# Coffe at 20meters - BeerCan at 0 :)



## Tremoside (Jul 17, 2013)

Hello Friends,

For some time I started to mix 10-15 and 20m shooting. Sometimes 25m but that's not regular. Using the same bandset and same frame I enjoy the OTT aiming. Still shoot ear lobe length the most but feeling a strong tendency to corner of the mouth anchoring. It surprised me, but without any pouch twist only straight thumb "trick".

Recognized I shoot better when my skin at thumb is in better condition. After my finger print is suffered it is a bit harder to get to the smooth release.

I was shooting paper targets at 20m. Still like it but the sound impact is not impressive at all and it's hard to get on a flow. Simply because I just can not see the point of impact during shooting. So cans are fun to shoot for me. Good size, challenge and interaction.

Anyway I recorded a shooting session. I had a better one with a can cut, but no video no proof 

Hope you will like it. Tried to speed up the video flow and make it easy to follow.






Thank you for watching,

Mark


----------



## Alfred E.M. (Jul 5, 2014)

*I recently went to mouth corner anchor (always did use straight pouch) because I like the whole drive train within view, not beyond my peripheral. Masters like Volp can snap from behind their head but I'm not him, lol.*

*In your vid, I notice that your elbow starts high and goes higher just before release - haven't seen that before. That obviously works for you, no need to change.*

*Good shooting.*


----------



## Charles (Aug 26, 2010)

Now that is some very fine shooting!!!! You definitely should go for some accuracy badges.

Cheers ..... Charles


----------



## Tremoside (Jul 17, 2013)

Mr. Monkeynipples said:


> *I recently went to mouth corner anchor (always did use straight pouch) because I like the whole drive train within view, not beyond my peripheral. Masters like Volp can snap from behind their head but I'm not him, lol.*
> 
> *In your vid, I notice that your elbow starts high and goes higher just before release - haven't seen that before. That obviously works for you, no need to change.*
> 
> *Good shooting.*


Hey Mr. Monkeynipples, great observations! When anchoring to mouth my archery habits kick in. I was checking my elbow, but straight stand was an odd feeling. It might be an anatomical issue. My arms may be longer and it feels better if the elbow is risen higher. As for the lift upon release: I press thumb joint to zygomatic (yoke-bone) arch. This movement is visible as you noticed. I'm still better with behind ear shooting, with naturals and PFS especially, but exploring new ways is exciting. Volp is definitely an inspiration!

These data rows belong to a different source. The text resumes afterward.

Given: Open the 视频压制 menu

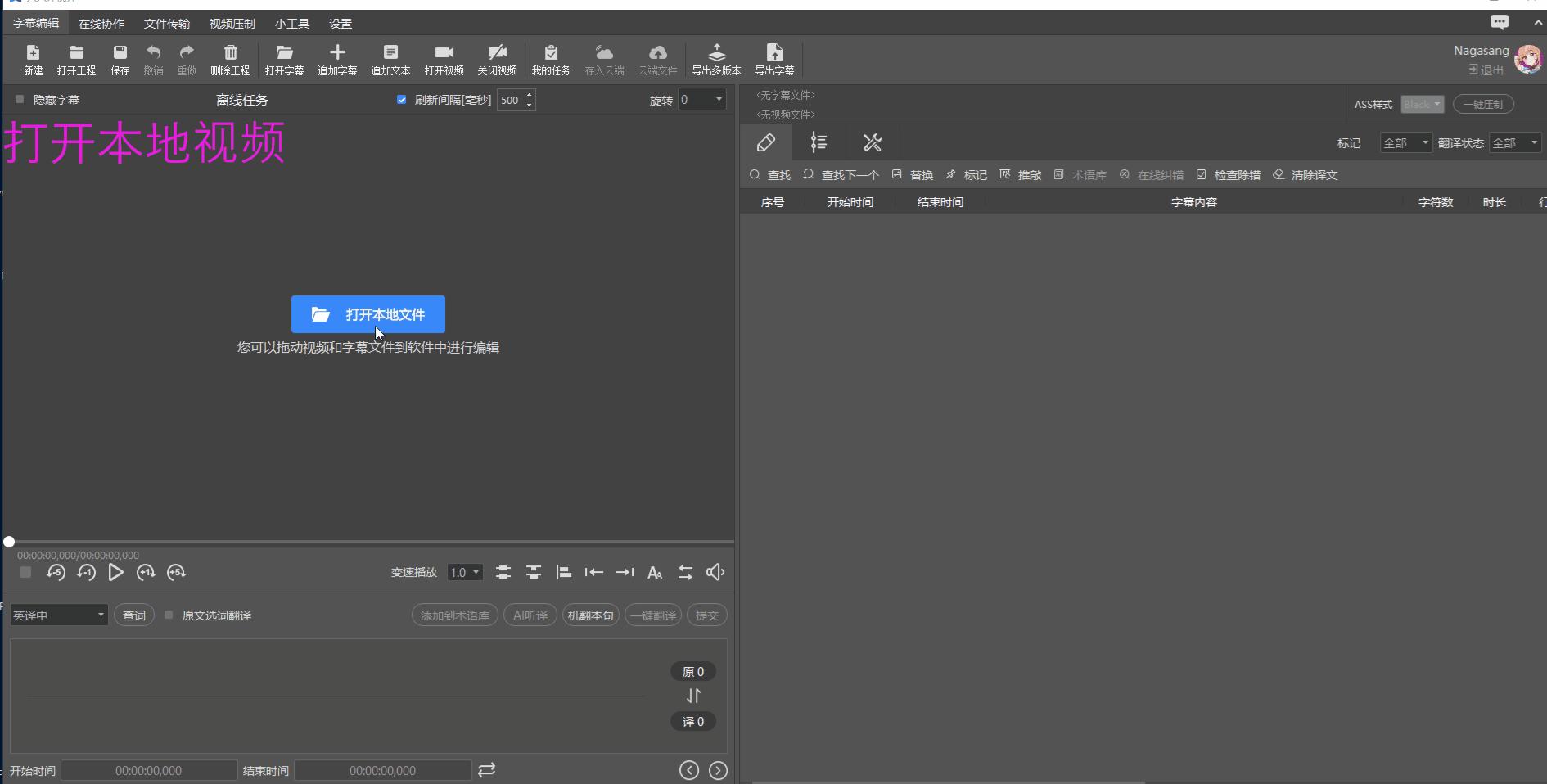Looking at the screenshot, I should click(232, 24).
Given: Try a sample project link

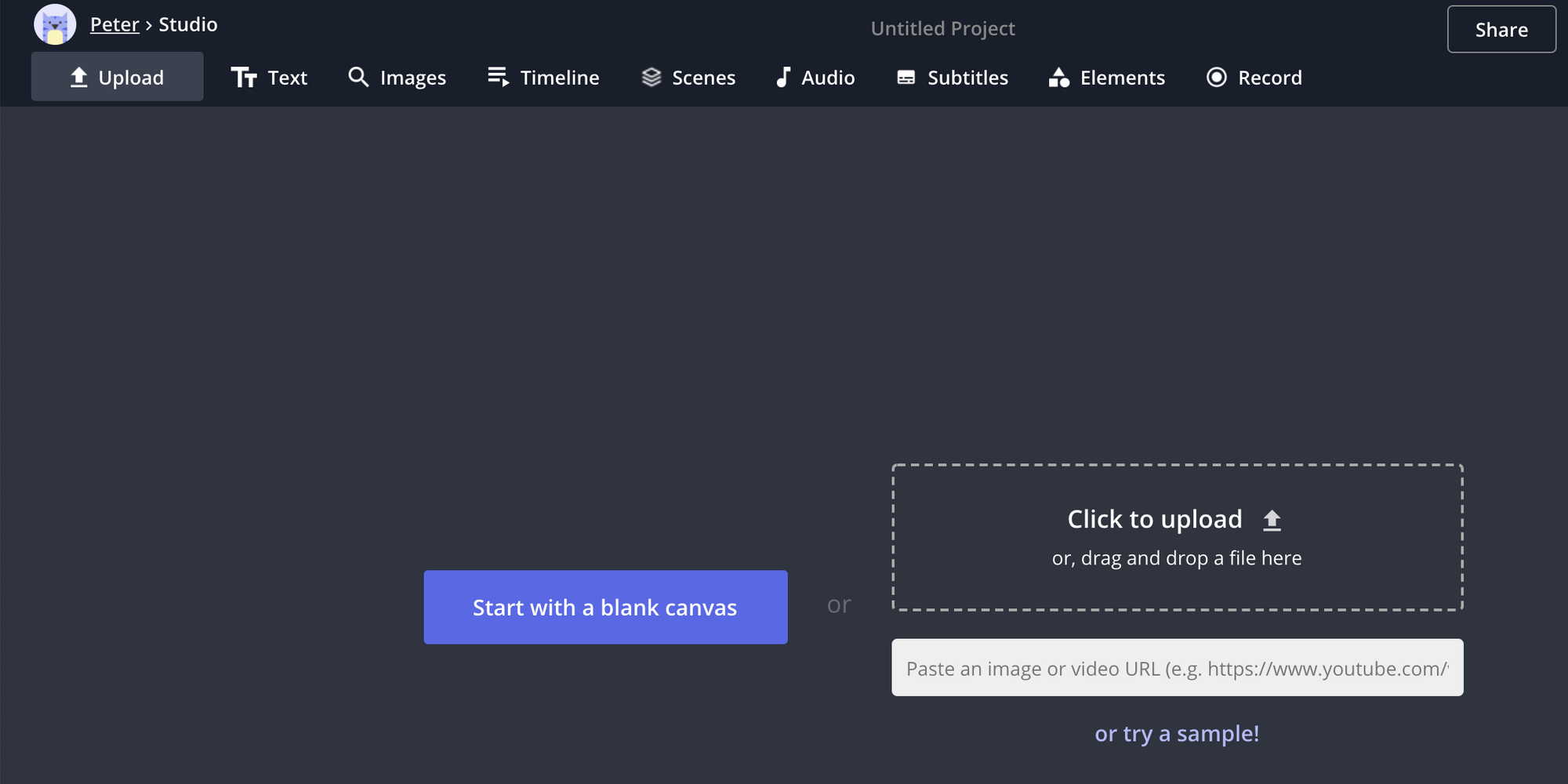Looking at the screenshot, I should (1177, 733).
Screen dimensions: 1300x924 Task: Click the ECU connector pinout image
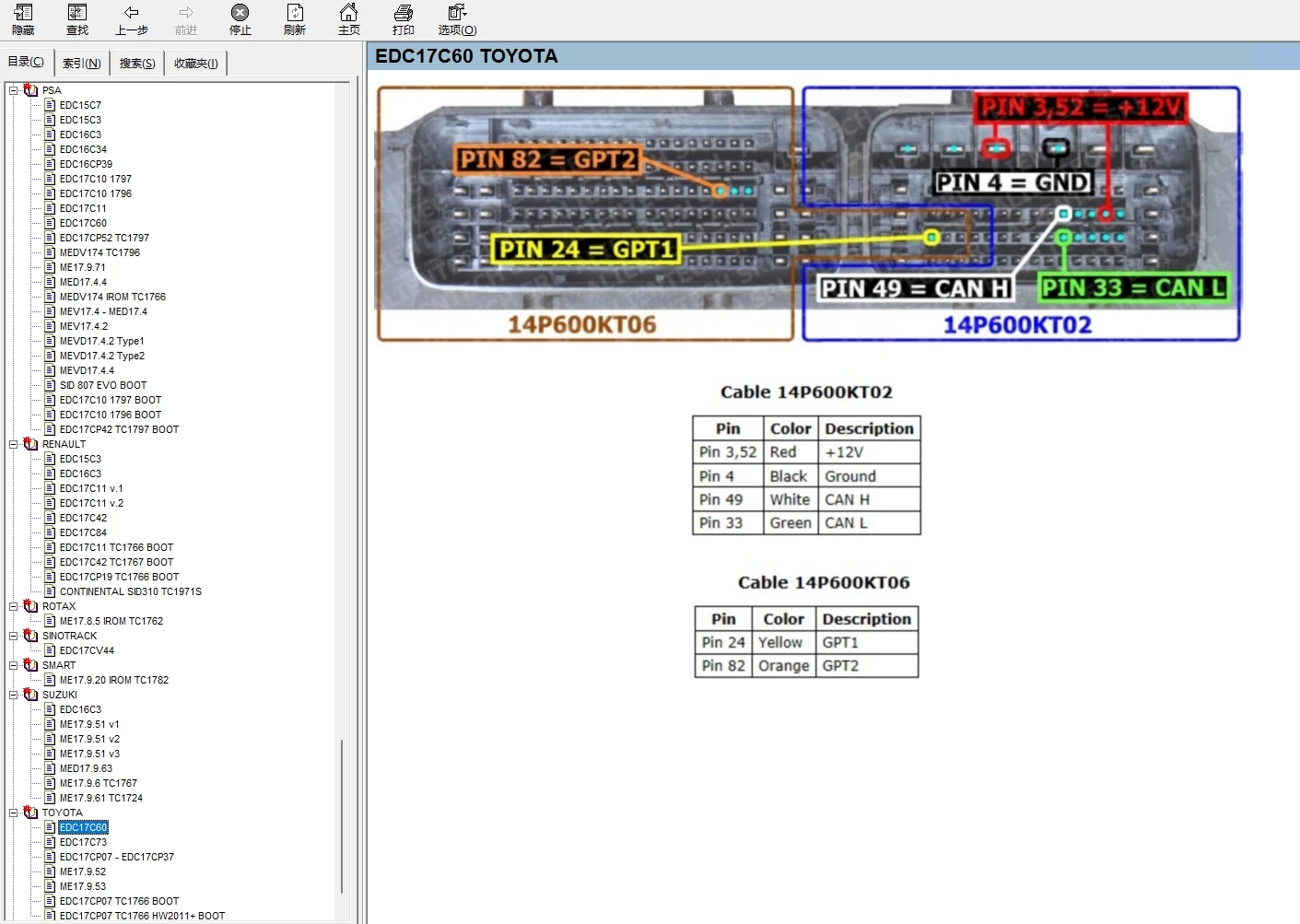pyautogui.click(x=808, y=214)
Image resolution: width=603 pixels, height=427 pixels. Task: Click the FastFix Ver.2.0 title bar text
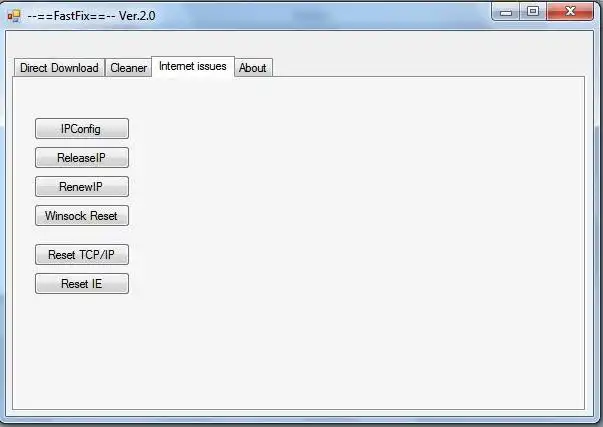(x=92, y=16)
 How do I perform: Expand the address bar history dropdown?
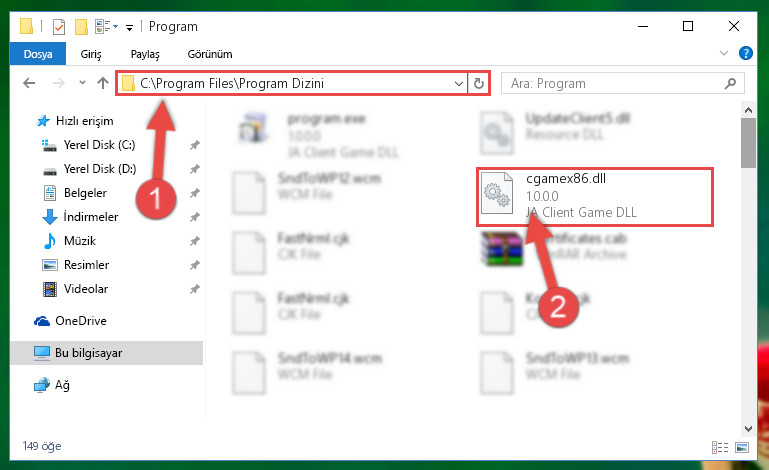coord(459,83)
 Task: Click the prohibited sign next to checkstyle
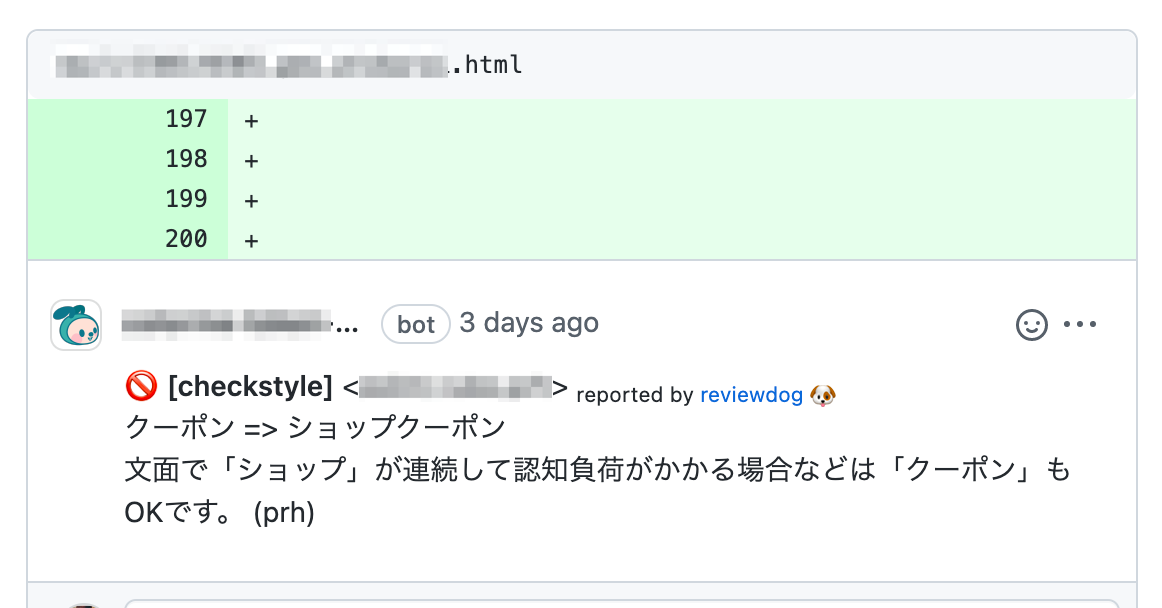141,386
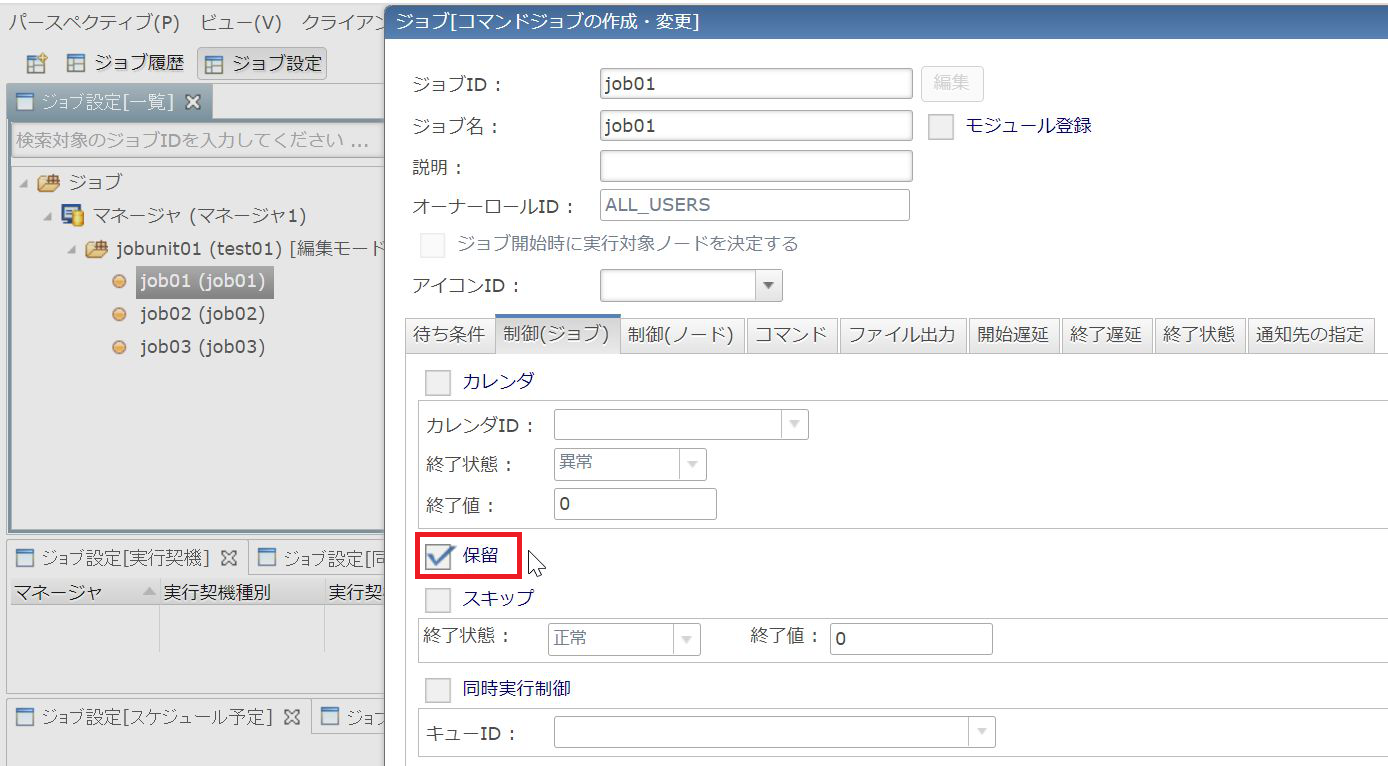Image resolution: width=1388 pixels, height=766 pixels.
Task: Collapse the jobunit01 tree node
Action: tap(72, 250)
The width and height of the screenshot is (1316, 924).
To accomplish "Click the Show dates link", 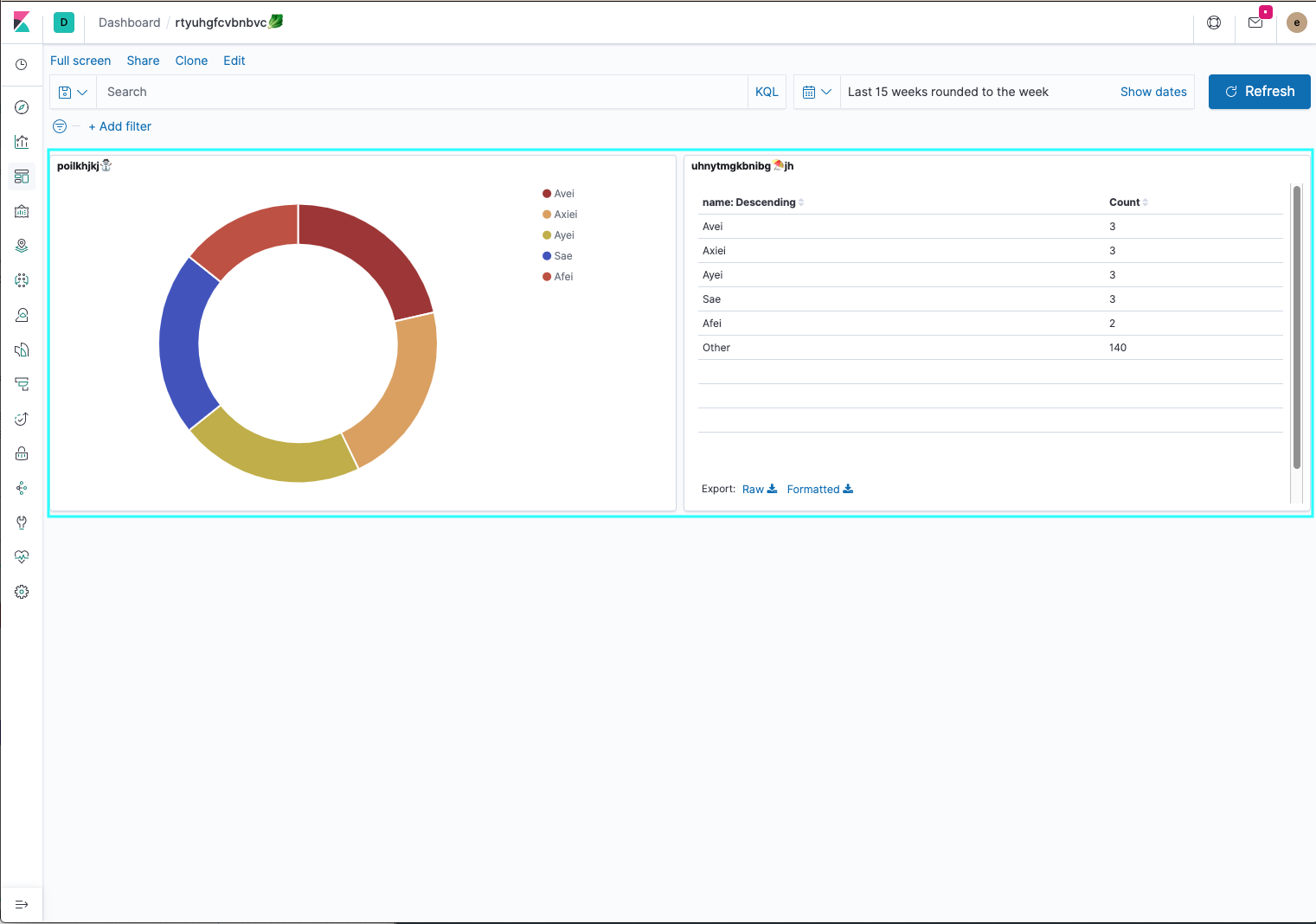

Thanks for your valuable comment! I will inspect these tiny movements!



Charles said:


> Now that is some very fine shooting!!!! You definitely should go for some accuracy badges.
> 
> Cheers ..... Charles


Thank you Charles for the kindness! I was enjoying cans these days but like to shoot for badges for sure! It was more fun for the family too. They liked to notice hit after hit. Paper shooting is less "extrovert" .

Have a nice weekend and greetings to Zeno too!

Mark


----------



## treefork (Feb 1, 2010)

Nice shooting Mark !


----------



## Genoa Slingshot (Oct 29, 2015)

Very nicw shooting!
12/15 is a great score!
Well done my friend!


----------



## Ibojoe (Mar 13, 2016)

Twelve out of fifteen at twenty meters is awesome! Will be looking for badges under your name soon. Nice shooting!


----------



## BAT (Feb 26, 2015)

Indeed, very nice shooting! and great vid, very enjoyable to watch. I think you are ready for some badges.

Cheers!


----------



## Tremoside (Jul 17, 2013)

Thank you very much! You're way too kind!

Wish a nice summer weekend to everyone around!

Cheers,

Mark


----------



## Kalevala (Jul 20, 2014)

Genoa Slingshot said:


> Very nicw shooting!
> 12/15 is a great score!
> Well done my friend!


 :yeahthat:

You should try badges B)


----------



## Tremoside (Jul 17, 2013)

Kalevala said:


> Genoa Slingshot said:
> 
> 
> > Very nicw shooting!
> ...


Thank you  I will do it in the future. Now school starts . But I'm definitely inspired and keep that in mind. Cheers!!


----------